(Prompt) Would you return the lines from the one that contains "icon in taskbar" to the last line of the entries below, exactly and with nothing added?

(Input for this task)
***

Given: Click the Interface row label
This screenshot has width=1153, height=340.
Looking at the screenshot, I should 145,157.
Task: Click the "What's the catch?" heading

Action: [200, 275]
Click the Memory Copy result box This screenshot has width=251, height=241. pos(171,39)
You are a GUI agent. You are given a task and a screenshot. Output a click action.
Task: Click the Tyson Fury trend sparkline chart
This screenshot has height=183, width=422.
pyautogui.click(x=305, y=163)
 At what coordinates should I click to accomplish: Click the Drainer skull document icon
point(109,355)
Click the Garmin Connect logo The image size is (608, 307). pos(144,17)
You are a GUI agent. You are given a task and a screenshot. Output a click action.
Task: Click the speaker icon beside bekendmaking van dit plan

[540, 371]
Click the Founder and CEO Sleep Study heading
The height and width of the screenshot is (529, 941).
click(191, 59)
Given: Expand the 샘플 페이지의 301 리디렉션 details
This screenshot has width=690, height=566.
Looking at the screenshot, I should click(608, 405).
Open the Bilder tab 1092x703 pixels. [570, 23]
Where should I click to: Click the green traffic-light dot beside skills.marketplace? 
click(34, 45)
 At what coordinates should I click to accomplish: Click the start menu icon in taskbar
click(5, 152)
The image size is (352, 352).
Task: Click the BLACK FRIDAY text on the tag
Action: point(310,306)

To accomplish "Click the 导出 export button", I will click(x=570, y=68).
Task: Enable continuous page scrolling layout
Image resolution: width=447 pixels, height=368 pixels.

***

(Response area)
 At what coordinates should I click to accomplish: Click the start menu icon in taskbar
click(5, 152)
The image size is (352, 352).
Task: Click the BLACK FRIDAY text on the tag
Action: point(310,306)

To accomplish "Click the 导出 export button", I will click(x=570, y=68).
Task: Enable continuous page scrolling layout
Image resolution: width=447 pixels, height=368 pixels.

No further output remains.